[[ Extracted text open ]]
Noble’s Hospital has a comprehensive policy on managing violence and aggression, according to a spokesman for the health service.
He was commenting after the Manx Independent reported last week that some staff at the hospital feared for their safety when dealing with violent and intoxicated patients on night time A and E shifts.
We spoke to one member of staff who said that violence had got worse in recent years.
But a Department of Health spokesman this week told the Independent: ‘Noble’s Hospital has one of the lowest rates of violence against staff when compared to acute hospitals in England, with 16 cases of physical assault recorded between April 2012 and March 2013, three of which were in A and E.
‘Twelve of these were caused by elderly patients outside A and E who were either confused or suffer from dementia.
‘The figures would place Noble’s Hospital amongst the 16 safest acute hospitals in England in terms of assaults on staff, out of a total of 161.’
The comments followed a recent court case which saw a young man sentenced to six months’ imprisonment after becoming violent and attacking staff in the hospital’s A and E department.
He had been experiencing hallucinations while under the influence of drugs.
A statement from the Department of Health said the hospital was equipped with security cameras and staff were trained to deal with aggressive patients, with porters on call round the clock if staff needed emergency help.
One criticism, that porters were not based actually in the A and E department, was being discussed, and the practicalities of doing this were under consideration.
Staff have personal panic alarms but panic buttons are in the process of being installed in the department.
The statement continues: ‘There are some A and E departments in the UK which have police stationed within the department. However, these are in areas where the levels of violence are much worse than in the Isle of Man, where it can actally be cost effective.
‘Of the people attending Noble’s Hospital, it is still fortunately a very small percentage of people that cause problems. The department and Noble’s Hospital management are not complacent and are continuously reviewing how aggressive and violent incidents are dealt with.’
An upgrade is to be considered for the hospital’s CCTV equipment, which would give a clearer view and would help in any court proceedings.
The hospital has already responded to the recent attack on A and E staff by issuing them with personal panic alarms, requesting panic buttons to be installed in A and E, providing extra staff training and reviewing its policy and procedures. Staff trainers have also recently visited Broadmoor High Security Training Centre in the UK to update their knowledge.
Dudley Butt, MLC, a political member of the Department of Health, said of the 32,915 A and E patients dealt with in the year ending March 2013, most were polite and appreciative, but he said the violence and abuse by a minority would simply not be tolerated.
He said: ‘The department takes the safety of staff extremely seriously and endeavours to ensure a safe working environment. There is a zero tolerance approach to violence and aggression against staff and where assaults do occur we work with the police to prosecute individuals where necessary. Even just one physical assault is one too many and we take the concerns of staff extremely seriously and work closely with unions on staff safety.’
There are posters in the hospital advising patients on acceptable behaviour. Staff are fully trained in techniques to deal with situations of aggression.
The department says the hospital’s portering and security team is on hand 24 hours a day and staff have been fully and professionally trained in control and restraint techniques to UK Home Office standards. The hospital also has a close working relationship with the police in dealing with incidents of assault and aggressive behaviour.
Mr Butt continued: ‘It is important that this incident is placed in context. While wholly unacceptable behaviour, we can be grateful that incidents of physical assault on hospital staff are rare. In fact Noble’s Hospital has one of the lowest rates for staff assaults when compared to other acute hospitals in England.
‘But we are not being complacent and additional measures to improve safety for staff, in A&E in particular, have already been put in place, with more to follow.
‘Patients who are violent are often intoxicated from the use of alcohol or drugs, and this is the root cause of their violent behaviour. It is not that people are purposefully presenting at A&E with the intention of causing trouble. That said, anyone attending A&E needs to remember that they are responsible for their own behaviour and that being intoxicated is no excuse for violence.
‘The vast majority of patients attending A&E for treatment – 32,915 between April 2012 and March 2013 – are polite, courteous and deeply appreciative of the assistance and care our staff provide.
‘The message is clear – unacceptable behaviour ranging from verbal abuse, to threatening behaviour, to actual physical assault will simply not be tolerated.’
[[ Extracted text closed ]]
**What to work on**
a – Rewrite the passage of the article on Noble's Hospital from "The statement continues: ‘There" to "be cost effective.", swapping "police" for "security officers".
b – Answer these questions using the article on Noble's Hospital:
(i) How many cases of physical assault were recorded at the hospital between April 2012 and March 2013?
(ii) Which training centre did the hospital's staff trainers recently visit?
(iii) How many A and E patients were dealt with in the year ending March 2013?
The data after this point comes from a separate source.
[[ Dataset extract open ]]
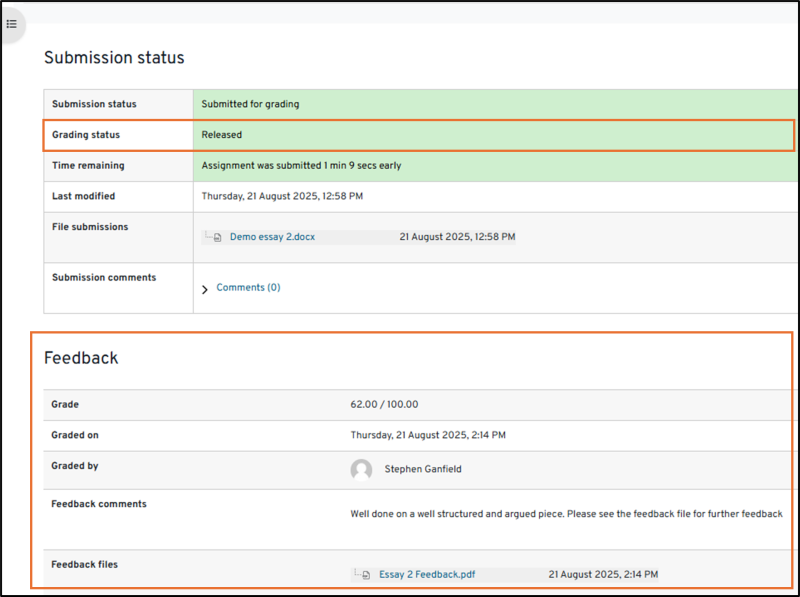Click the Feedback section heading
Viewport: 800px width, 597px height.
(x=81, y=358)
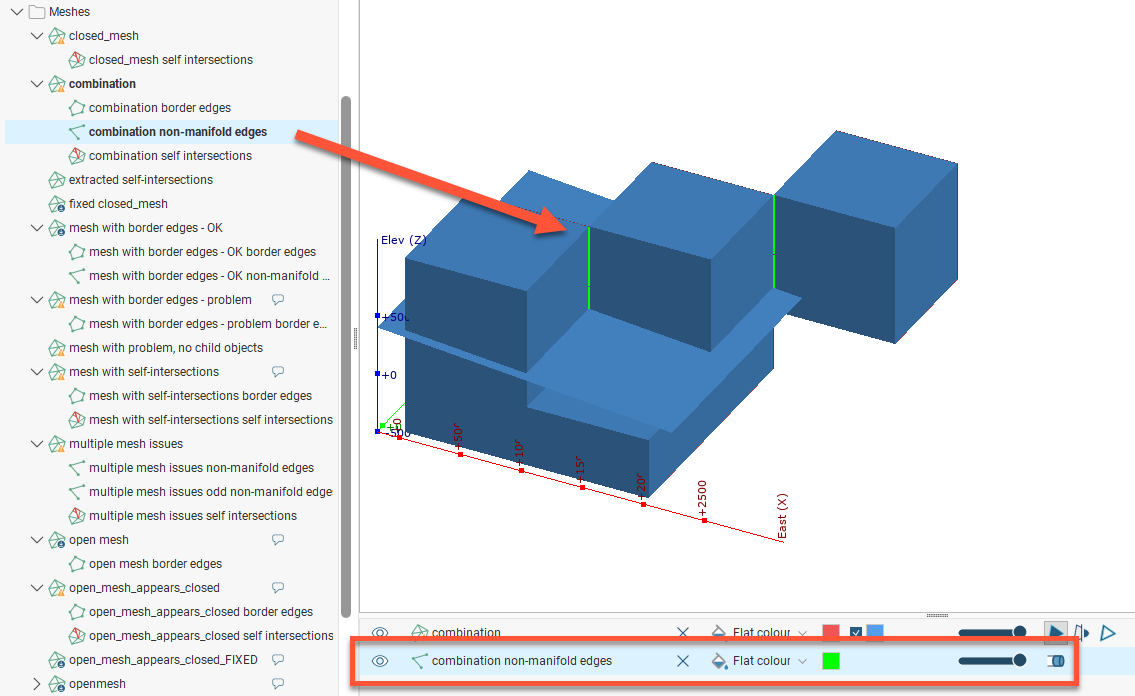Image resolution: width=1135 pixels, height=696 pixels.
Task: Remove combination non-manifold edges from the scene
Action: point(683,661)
[[ Dataset extract closed ]]
**Results for the exercise**
a –
The statement continues: ‘There are some A and E departments in the UK which have security officers stationed within the department. However, these are in areas where the levels of violence are much worse than in the Isle of Man, where it can actally be cost effective.

b –
(i) 16 cases.
(ii) Broadmoor High Security Training Centre in the UK.
(iii) 32,915 patients.